> What you need to do
Please set down exactly the lines from the one containing "Task: Expand the 销售和分销 tree node" through the last line of the records below, both included, with no pictures.

Dataset entries:
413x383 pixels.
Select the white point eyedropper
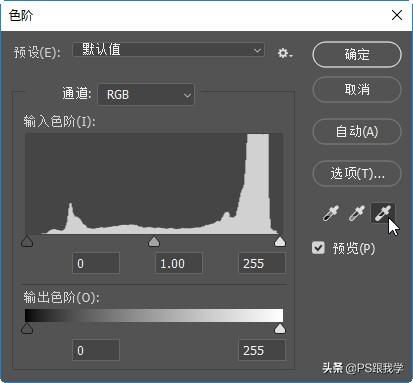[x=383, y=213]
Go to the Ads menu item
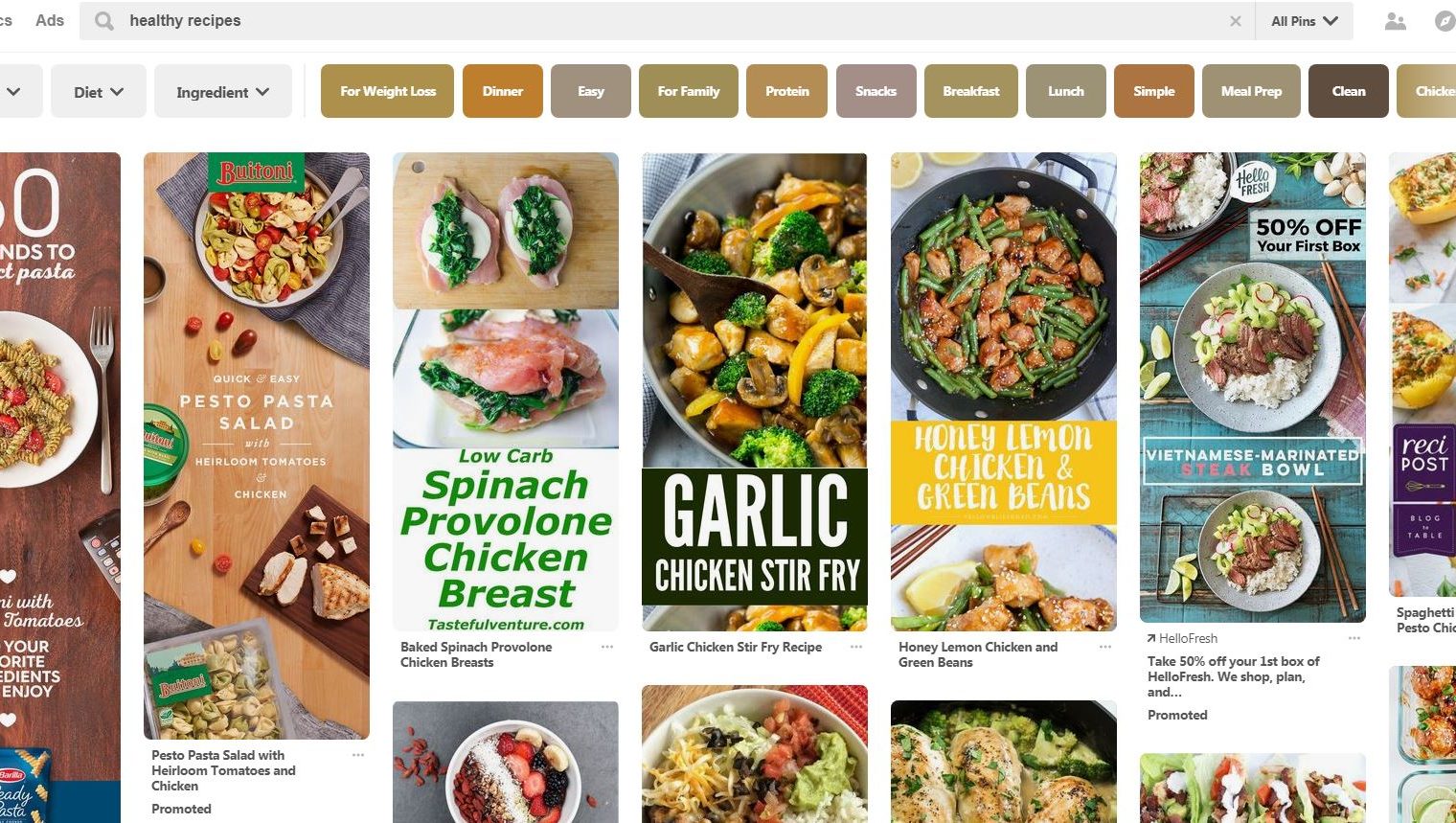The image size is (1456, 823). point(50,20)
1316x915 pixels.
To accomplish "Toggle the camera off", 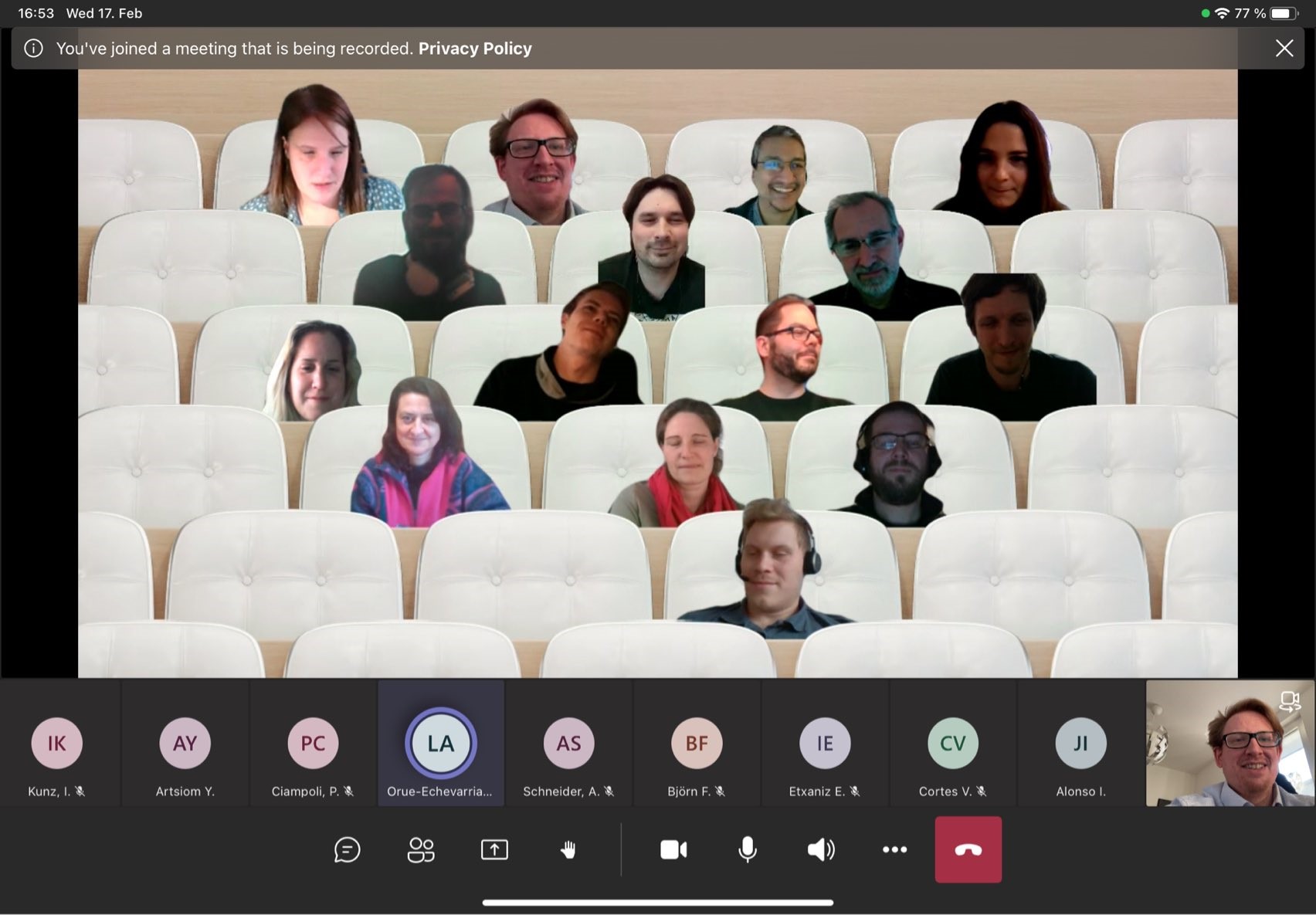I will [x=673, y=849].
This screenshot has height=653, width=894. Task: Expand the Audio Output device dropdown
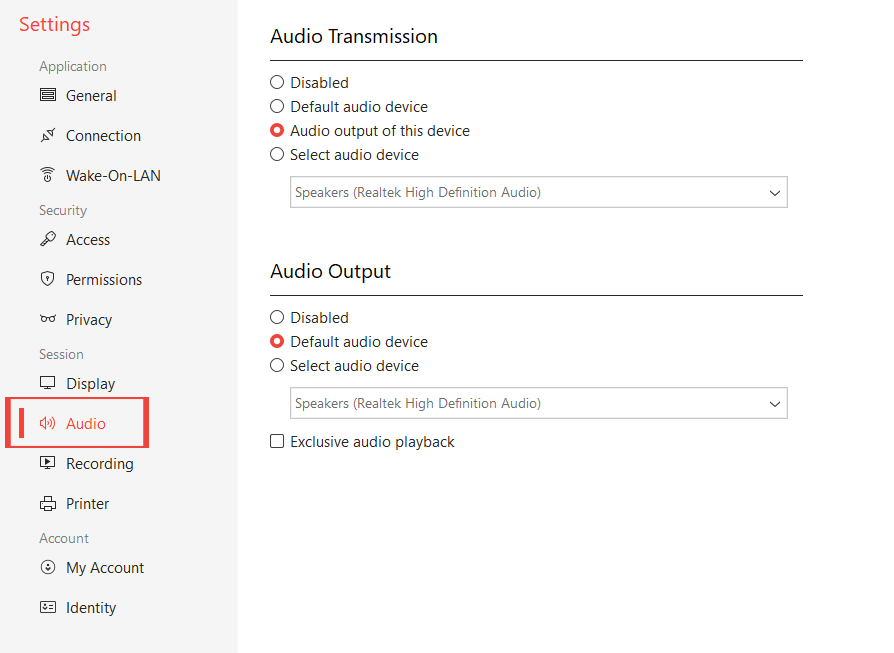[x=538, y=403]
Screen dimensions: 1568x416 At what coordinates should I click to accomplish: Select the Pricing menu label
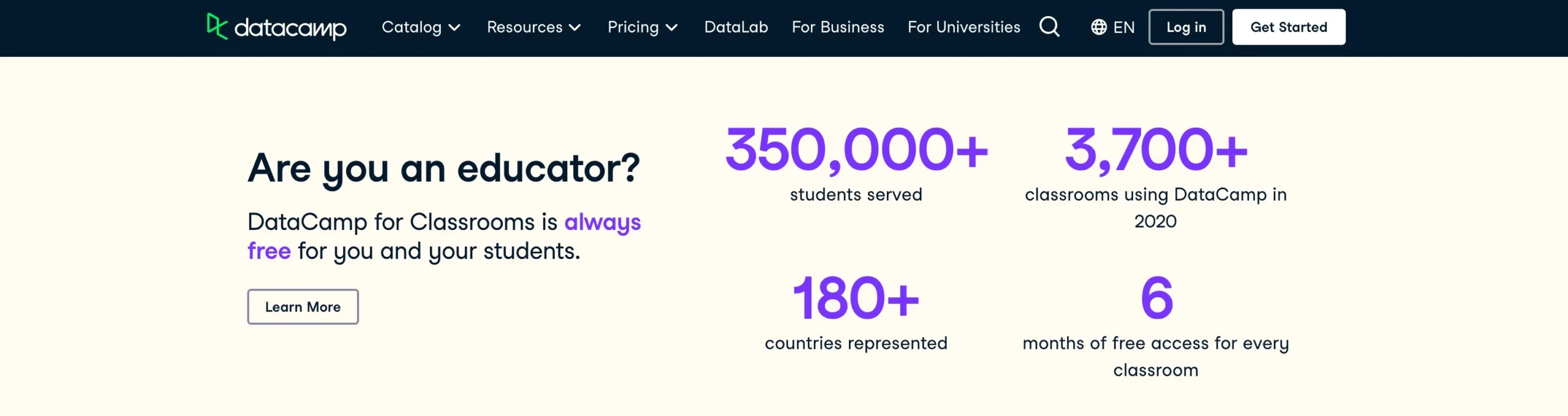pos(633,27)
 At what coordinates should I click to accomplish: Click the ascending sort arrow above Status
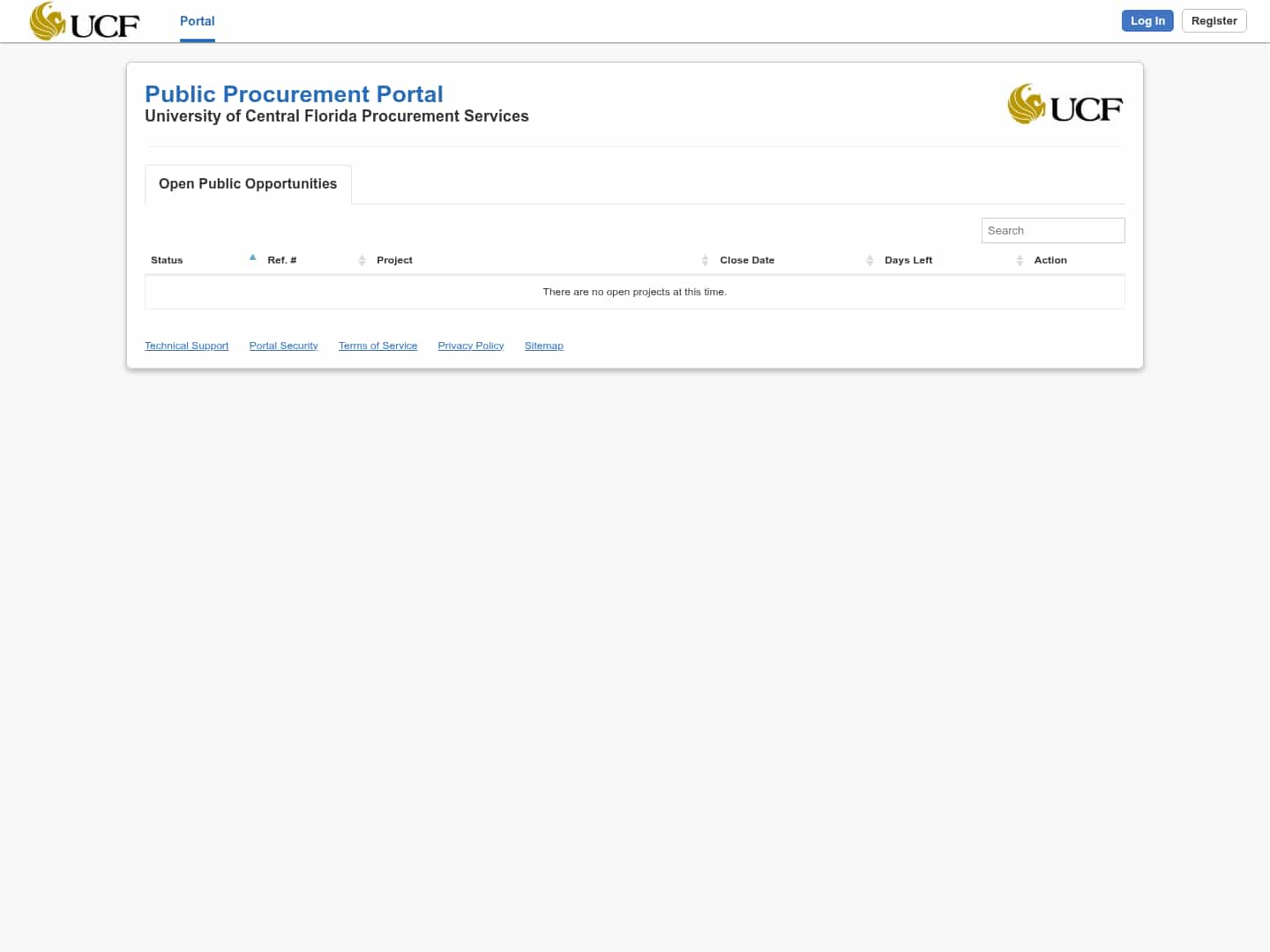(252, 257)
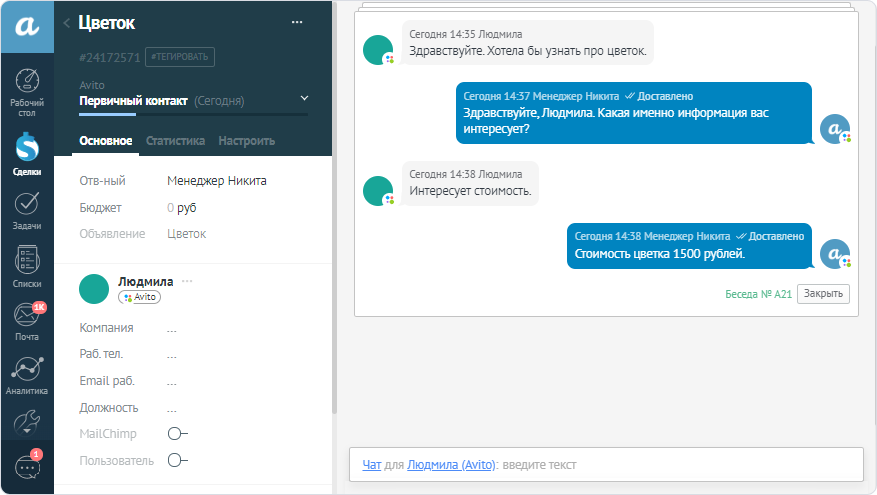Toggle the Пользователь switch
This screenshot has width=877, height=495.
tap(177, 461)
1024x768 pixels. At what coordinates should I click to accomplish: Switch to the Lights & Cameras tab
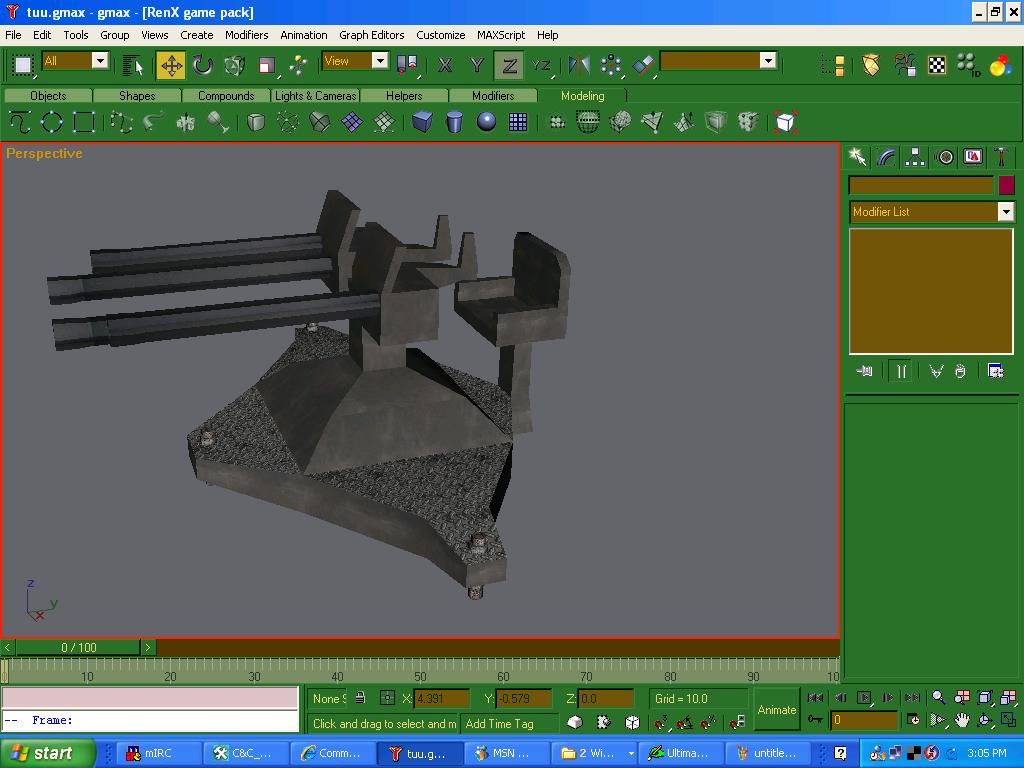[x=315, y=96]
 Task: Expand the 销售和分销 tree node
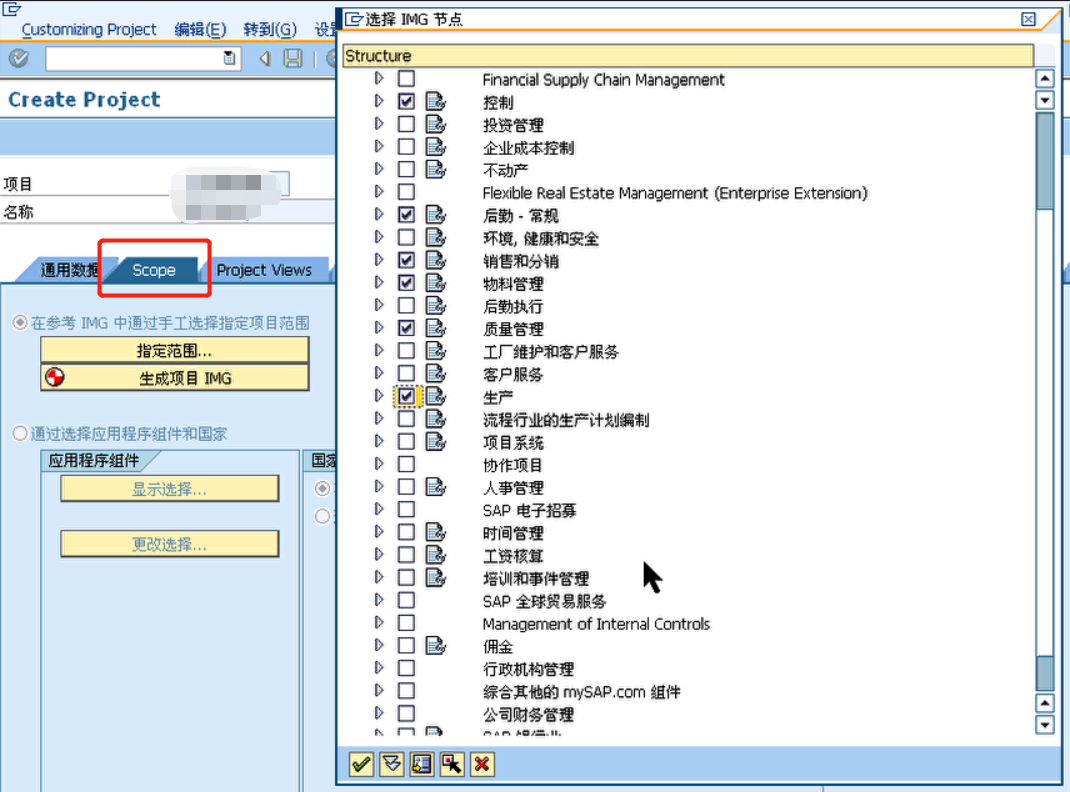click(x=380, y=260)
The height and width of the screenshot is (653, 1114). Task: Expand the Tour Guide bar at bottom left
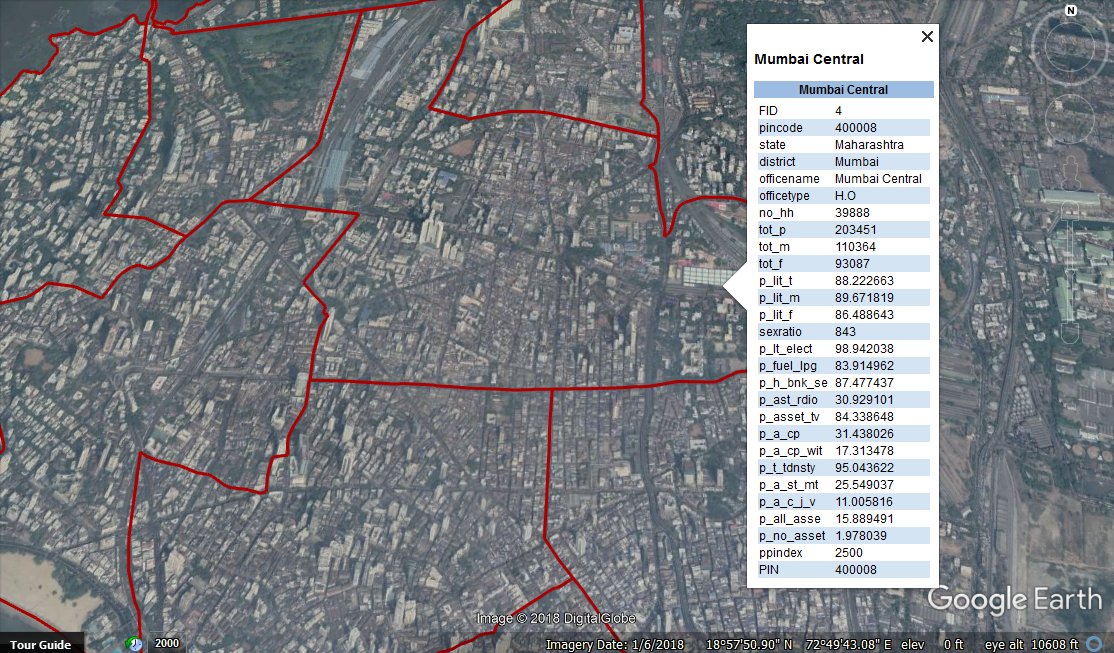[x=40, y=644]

> Written response
 Task: Expand the 销售和分销 tree node
click(x=380, y=260)
The height and width of the screenshot is (653, 1114). Task: Expand the Tour Guide bar at bottom left
[x=40, y=644]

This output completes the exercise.